Mubi Monday: Eve's Bayou (1997)

Note: I have watched/reviewed all of the standard horror movies available on Mubi just now, which is why there may be a few non-horror blog entries this month. Mubi is great for many reasons, but it is not exactly overflowing with lesser-known horror options. Although some would argue that this has enough interesting elements to count, at least as a supernatural thriller.

I find myself, once again, in the position of finally getting around to a film that many people had been telling me to watch for years. Which wouldn’t necessarily be so bad if the films didn’t live up to the hype, but they so often do. This one certainly does.

A tale of memories, community, love, and lore, Eve’s Bayou shows us family life through the eyes of young Eve (Jurnee Smollett). Living in a busy home with her siblings, her parents, and one or two others (it is hard to keep track, considering how busy the house seems and which version of the film you watch, as the director’s cut has a whole extra character in there), Eve absorbs everything around her, for better or worse. She knows that her parents, played by Samuel L. Jackson and Lynn Whitfield, love one another, but she also knows that her father is a philandering scoundrel. He is also charming, and beloved by many due to his work as a local doctor, but philandering doesn’t lead to a consistently happy home life. Eve learns to compartmentalise her concerns, but that becomes more difficult as her father’s behaviour seems to get worse and worse.

Written and directed by Kasi Lemmons, her feature debut in a directorial role, Eve’s Bayou is undoubtedly a bit of a modern classic, as well as being a beautiful and complex look at memory, manipulation, family, and the power of visualization and belief.

Set in Louisiana in the 1960s, the atmosphere and specificity of the setting are essential to the tale being told, and somehow help to soften the edges of something that could otherwise have been too hard to stomach, but the central themes explored will be sadly familiar to many (particularly women) around the world.

All of the cast do great work, with a consistency that makes me reticent to name some while missing out others (simply to avoid regurgitating the entire cast list). Jackson is the dark heart of the film, a thundercloud that also helps to create rainbows, and he gives what could be considered one of his very best performances. Smollett effortlessly carries the weight of the film on her young shoulders, a delight for every minute of her screentime and the best filter/buffer between the reality of the situation and the way viewers are shown things playing out. Whitfield is very good, although given one of the more thankless roles, Debbi Morgan excels as an auntie who may be gifted or cursed, or may just live a life full of timely coincidences, and Meagan Goode does a great job of portraying Eve’s older sister, Cisely, a young woman who eventually confides in Eve something that will change all their lives.

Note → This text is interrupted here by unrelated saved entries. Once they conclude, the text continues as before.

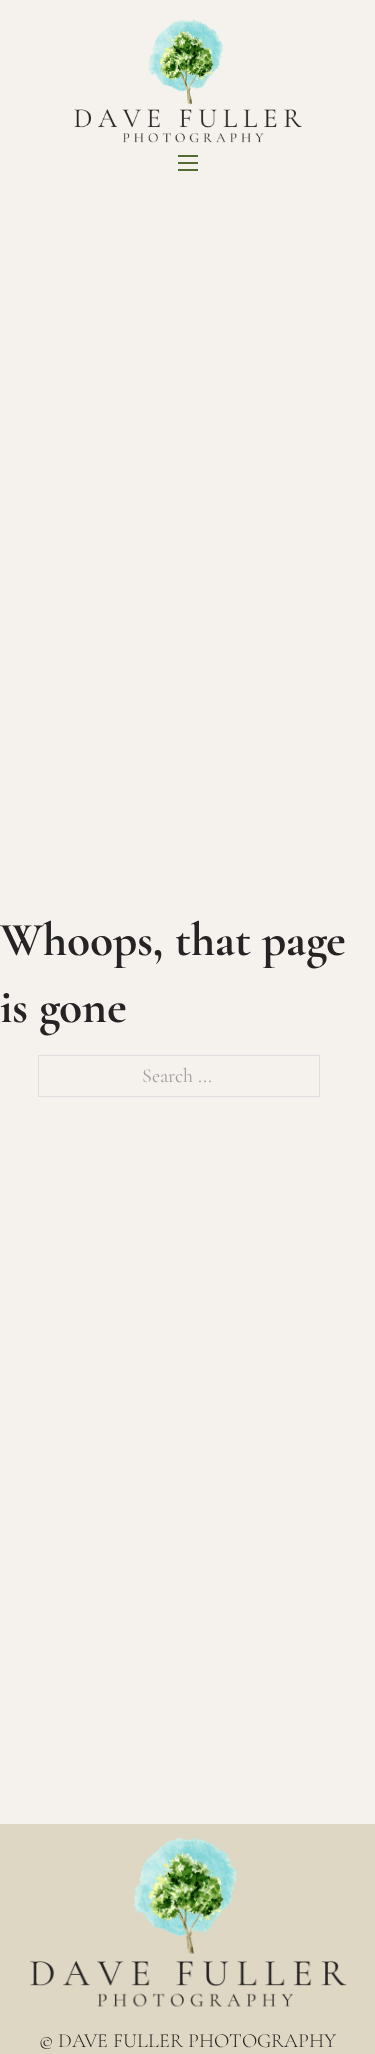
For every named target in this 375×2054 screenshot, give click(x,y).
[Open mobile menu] (188, 163)
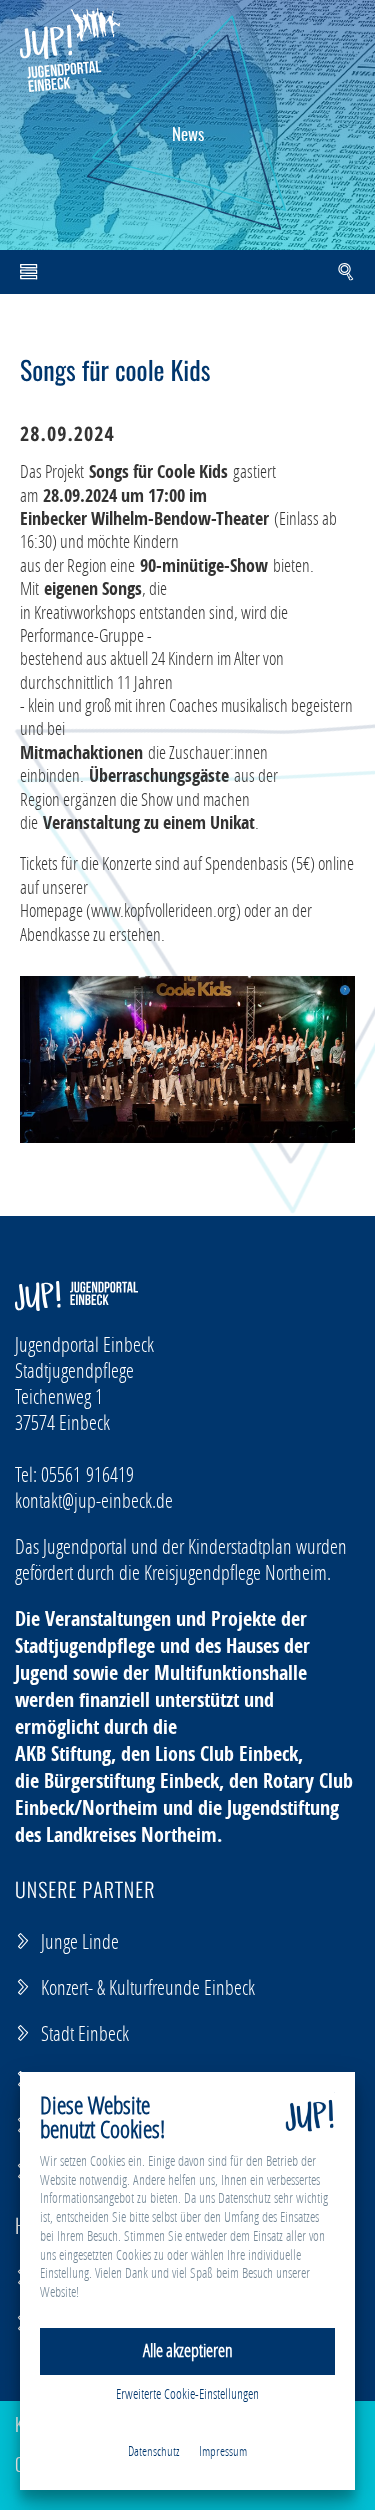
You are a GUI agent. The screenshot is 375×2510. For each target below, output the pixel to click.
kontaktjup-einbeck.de (94, 1500)
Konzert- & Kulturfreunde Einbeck (148, 1987)
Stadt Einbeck (85, 2033)
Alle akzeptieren (188, 2350)
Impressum (223, 2451)
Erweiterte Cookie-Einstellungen (187, 2393)
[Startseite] (70, 50)
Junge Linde (80, 1941)
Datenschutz (153, 2451)
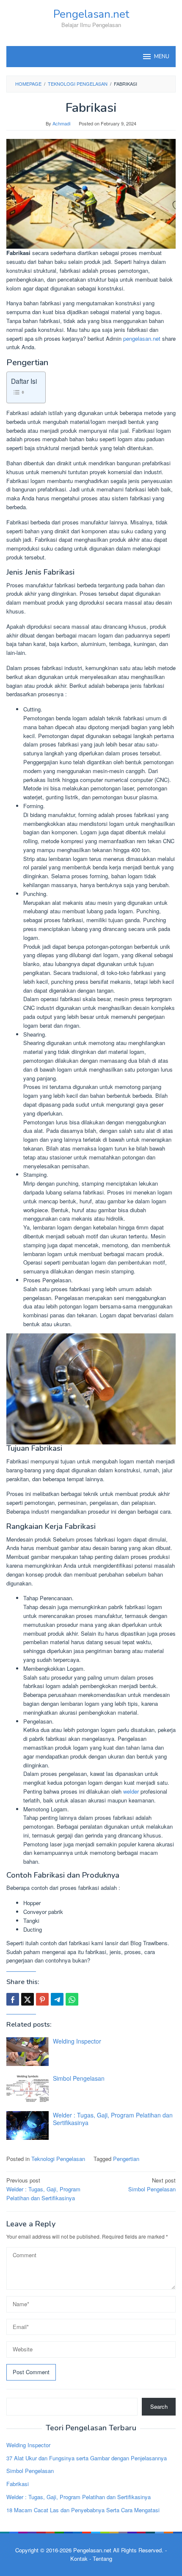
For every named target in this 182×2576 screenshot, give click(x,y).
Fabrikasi (17, 2484)
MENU (161, 56)
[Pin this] (42, 1999)
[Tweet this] (27, 1999)
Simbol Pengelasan (79, 2078)
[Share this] (12, 1999)
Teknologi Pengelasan (58, 2159)
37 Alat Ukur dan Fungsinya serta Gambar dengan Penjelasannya (86, 2458)
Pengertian (126, 2159)
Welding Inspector (77, 2041)
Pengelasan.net (91, 14)
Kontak (79, 2558)
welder (131, 1791)
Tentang (102, 2558)
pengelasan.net (141, 338)
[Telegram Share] (57, 1999)
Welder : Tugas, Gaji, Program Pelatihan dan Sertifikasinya (113, 2119)
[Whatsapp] (72, 1999)
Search (159, 2406)
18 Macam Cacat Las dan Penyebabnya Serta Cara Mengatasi (83, 2510)
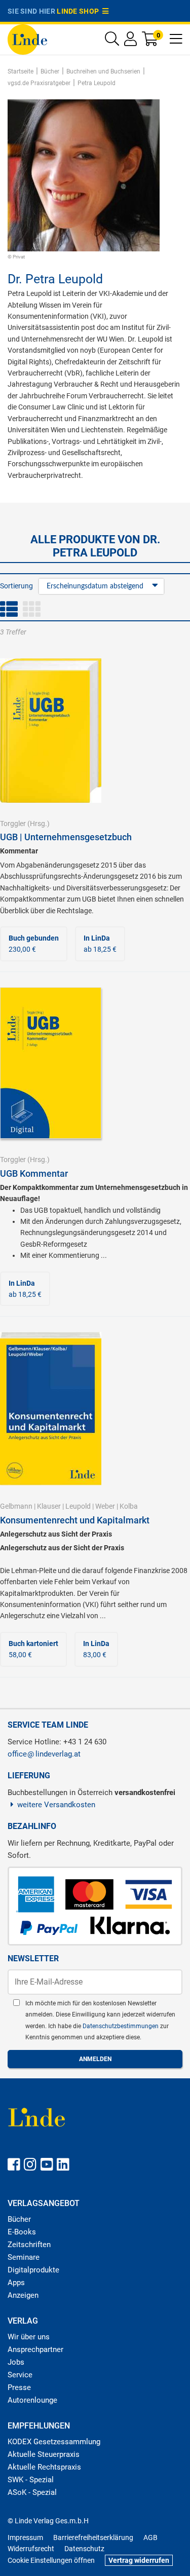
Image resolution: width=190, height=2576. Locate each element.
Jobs (16, 2362)
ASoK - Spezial (32, 2492)
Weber (105, 1506)
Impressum (25, 2537)
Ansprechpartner (35, 2349)
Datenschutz (84, 2549)
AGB (150, 2537)
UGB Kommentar (34, 1173)
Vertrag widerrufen (138, 2560)
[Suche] (112, 41)
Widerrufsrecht (31, 2549)
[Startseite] (27, 39)
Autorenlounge (32, 2400)
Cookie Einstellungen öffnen (51, 2560)
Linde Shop (79, 11)
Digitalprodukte (33, 2269)
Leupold (78, 1506)
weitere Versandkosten (56, 1804)
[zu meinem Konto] (130, 41)
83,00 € (96, 1649)
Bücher (19, 2219)
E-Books (22, 2231)
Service (20, 2374)
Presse (19, 2387)
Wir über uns (29, 2336)
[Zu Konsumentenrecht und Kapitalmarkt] (50, 1408)
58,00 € (33, 1649)
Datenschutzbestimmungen (121, 2026)
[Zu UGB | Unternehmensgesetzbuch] (50, 730)
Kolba (129, 1506)
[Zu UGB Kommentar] (50, 1062)
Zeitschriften (29, 2244)
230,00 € (34, 943)
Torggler (13, 823)
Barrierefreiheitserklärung (93, 2537)
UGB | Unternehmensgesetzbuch (66, 837)
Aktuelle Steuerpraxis (44, 2454)
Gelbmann (16, 1506)
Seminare (24, 2257)
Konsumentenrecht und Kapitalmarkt (74, 1520)
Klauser (49, 1506)
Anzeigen (23, 2295)
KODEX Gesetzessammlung (54, 2441)
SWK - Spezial (31, 2479)
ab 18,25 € (100, 943)
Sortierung (16, 586)
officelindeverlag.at (44, 1754)
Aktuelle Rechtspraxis (44, 2467)
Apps (16, 2282)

Lemmons has enjoyed a solid acting career for a number of years, but nothing she has done in front of the camera comes close to rivaling her work here. This is an astoundingly assured directorial feature debut, put together with great care (from the script to the cast, from the pacing to the score), and it is a film I am already looking forward to rewatching. The more I think about it, the more I think this might have just rocketed in to become one of my favourite films of all time.